During the next decade they made history. Of the 12 retired numbers for honored 49ers players, five are from players of that decade: Steve Young (8), Joe Montana (16), Ronnie Lott (42), Jerry Rice (80) and Dwight Clark (87).
That period of great football is the reason many of us even watch, wring hands, cuss and agonize over them.
So today we have a team with a new coach and quite possibly a new quarterback; a combination that takes time and practice to gel.
The coach needs time to learn about his players’ capabilities and weaknesses. The quarterback has to learn about his job at a super-elevated and much accelerated level.
The team as a whole needs to learn exactly what it can depend on those two to do in many different situations.
The team also has no first line receiver to match the talents of the older quarterback, Alex Smith, or the new one, Colin Kaepernick.
It has an oft-injured star receiver that acts simultaneously like a wimp, a spoiled brat and a egoistic diva whose performance so far has been merely average and who will probably be released next season to save salary cap money.

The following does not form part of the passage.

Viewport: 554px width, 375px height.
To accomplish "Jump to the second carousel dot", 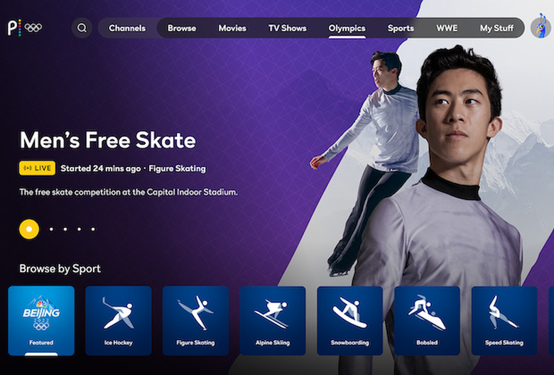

107812952_crop_340x234 Donald Miralle/Getty Images
It also has no experienced center and too many holes throughout the defensive side of the ball to plug up with free agency.
Lots to fix. Lots to stabilize. Lots to learn. Perhaps it is too much to expect that the entire job can be wrapped up in a single season.
So, just looking at the situation from afar—very much afar—I’d guess that this is not a balls to the wall, pedal to the metal, go for broke and all-chips-in-to-win kind of year.
I’d guess that the 2011 front office strategy is to treat it as a simple, normal NFL team-building year.
Prove me wrong in February 2012, and I’ll admit it.